论坛首页 综合技术论坛

otp深入浅出之: supervisor的simple_one_for_one

浏览 5025 次
精华帖 (0) :: 良好帖 (0) :: 新手帖 (0) :: 隐藏帖 (0)
作者 正文
   发表时间:2009-08-04  
    supervisor是一种很常用的erlang pattern,各种资料比较多,但是网上各种例子和说明都主要是针对one_for_one的restart strategies,simple_one_for_one的资料比较少。本文通过分析supervisor源码,说明simple_one_for_one的使用方法与运行机制。


what  is the  supervisor ?
引用
A  behaviour  module  for  implementing  a  supervisor, a process which supervises other processes called child processes.

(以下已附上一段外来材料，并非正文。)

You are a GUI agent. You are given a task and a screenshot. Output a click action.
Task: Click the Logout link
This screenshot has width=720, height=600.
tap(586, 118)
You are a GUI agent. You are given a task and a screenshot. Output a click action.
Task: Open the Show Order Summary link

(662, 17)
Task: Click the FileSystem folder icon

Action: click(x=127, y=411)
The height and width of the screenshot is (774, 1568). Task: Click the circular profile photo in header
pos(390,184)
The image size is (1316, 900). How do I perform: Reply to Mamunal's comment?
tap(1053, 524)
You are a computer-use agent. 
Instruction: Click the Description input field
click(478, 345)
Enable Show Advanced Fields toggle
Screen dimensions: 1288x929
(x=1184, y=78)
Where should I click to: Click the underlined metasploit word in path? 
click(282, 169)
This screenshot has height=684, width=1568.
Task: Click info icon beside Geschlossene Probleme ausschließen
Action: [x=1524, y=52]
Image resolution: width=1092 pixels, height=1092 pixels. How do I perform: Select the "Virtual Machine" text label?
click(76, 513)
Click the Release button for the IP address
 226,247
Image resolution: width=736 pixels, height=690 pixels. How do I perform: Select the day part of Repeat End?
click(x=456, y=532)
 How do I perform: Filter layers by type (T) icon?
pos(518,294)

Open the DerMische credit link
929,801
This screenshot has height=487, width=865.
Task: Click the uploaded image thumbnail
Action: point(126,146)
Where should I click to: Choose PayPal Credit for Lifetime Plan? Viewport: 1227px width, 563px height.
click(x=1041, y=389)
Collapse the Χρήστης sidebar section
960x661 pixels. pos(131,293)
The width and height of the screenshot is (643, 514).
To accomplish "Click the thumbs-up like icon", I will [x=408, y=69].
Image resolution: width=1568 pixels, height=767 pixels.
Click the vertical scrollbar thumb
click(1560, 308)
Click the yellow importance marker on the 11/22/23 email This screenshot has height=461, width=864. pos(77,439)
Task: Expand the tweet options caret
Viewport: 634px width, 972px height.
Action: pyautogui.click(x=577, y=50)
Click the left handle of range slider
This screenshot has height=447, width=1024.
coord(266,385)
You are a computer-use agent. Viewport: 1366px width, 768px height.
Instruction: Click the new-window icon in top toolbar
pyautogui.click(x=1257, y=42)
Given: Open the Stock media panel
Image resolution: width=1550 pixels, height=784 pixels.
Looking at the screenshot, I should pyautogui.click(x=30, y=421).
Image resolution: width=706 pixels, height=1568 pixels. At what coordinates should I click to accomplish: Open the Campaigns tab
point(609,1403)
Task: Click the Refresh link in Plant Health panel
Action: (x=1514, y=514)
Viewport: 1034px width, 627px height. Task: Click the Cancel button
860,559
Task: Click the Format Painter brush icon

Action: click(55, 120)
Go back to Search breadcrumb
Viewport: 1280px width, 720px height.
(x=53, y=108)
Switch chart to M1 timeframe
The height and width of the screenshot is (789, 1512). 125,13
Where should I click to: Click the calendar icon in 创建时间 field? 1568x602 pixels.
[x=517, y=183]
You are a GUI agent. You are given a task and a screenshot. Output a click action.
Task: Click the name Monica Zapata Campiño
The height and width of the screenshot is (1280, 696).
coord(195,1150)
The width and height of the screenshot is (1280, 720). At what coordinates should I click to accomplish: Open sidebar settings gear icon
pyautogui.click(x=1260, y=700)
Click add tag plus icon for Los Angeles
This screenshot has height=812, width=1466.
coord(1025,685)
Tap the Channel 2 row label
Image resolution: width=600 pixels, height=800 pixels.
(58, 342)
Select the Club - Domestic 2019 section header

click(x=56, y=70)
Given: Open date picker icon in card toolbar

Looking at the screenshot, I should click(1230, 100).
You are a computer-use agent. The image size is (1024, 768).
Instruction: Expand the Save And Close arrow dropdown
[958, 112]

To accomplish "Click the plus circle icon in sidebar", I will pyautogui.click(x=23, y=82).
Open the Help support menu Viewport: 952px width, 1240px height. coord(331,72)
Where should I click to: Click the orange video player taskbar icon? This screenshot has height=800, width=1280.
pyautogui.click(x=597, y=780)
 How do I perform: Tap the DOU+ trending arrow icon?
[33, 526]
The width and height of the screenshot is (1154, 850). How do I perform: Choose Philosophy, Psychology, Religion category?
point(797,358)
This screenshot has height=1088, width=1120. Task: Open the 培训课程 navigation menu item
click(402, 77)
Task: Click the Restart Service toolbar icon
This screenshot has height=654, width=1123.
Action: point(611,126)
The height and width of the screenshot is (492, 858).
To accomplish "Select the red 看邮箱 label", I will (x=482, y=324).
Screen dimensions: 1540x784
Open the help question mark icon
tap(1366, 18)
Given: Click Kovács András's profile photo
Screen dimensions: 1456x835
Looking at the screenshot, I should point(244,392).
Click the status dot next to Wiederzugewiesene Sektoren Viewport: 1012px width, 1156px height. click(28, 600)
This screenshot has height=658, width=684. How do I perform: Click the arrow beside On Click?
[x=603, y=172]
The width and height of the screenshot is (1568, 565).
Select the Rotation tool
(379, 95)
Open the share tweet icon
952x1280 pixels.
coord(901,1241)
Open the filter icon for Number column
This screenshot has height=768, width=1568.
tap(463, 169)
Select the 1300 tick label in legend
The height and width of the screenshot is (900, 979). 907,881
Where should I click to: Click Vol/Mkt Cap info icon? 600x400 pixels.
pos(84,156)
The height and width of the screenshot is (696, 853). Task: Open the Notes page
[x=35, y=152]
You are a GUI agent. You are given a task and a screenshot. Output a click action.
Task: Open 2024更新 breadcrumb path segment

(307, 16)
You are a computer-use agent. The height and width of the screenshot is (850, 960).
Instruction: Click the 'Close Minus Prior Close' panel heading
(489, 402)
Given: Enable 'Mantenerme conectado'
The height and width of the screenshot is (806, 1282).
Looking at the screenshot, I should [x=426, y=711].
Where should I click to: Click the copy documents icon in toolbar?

简单的说,实现了supervisor的进程可以负责监控其他子进程,supervisor的子进程有4种重启策略,
引用
     A supervisor can have one of the following restart strategies:

         * one_for_one  -  if  one  child  process  terminates  and  should be
           restarted, only that child process is affected.

         * one_for_all -  if  one  child  process  terminates  and  should  be
           restarted,  all  other  child processes are terminated and then all
           child processes are restarted.

         * rest_for_one - if  one  child  process  terminates  and  should  be
           restarted, the 'rest' of the child processes -- i.e. the child pro-
           cesses after the terminated child process in the start order -- are
           terminated.  Then  the  terminated child process and all child pro-
           cesses after it are restarted.

         * simple_one_for_one - a simplified one_for_one supervisor, where all
           child processes are dynamically added instances of the same process
           type, i.e. running the same code.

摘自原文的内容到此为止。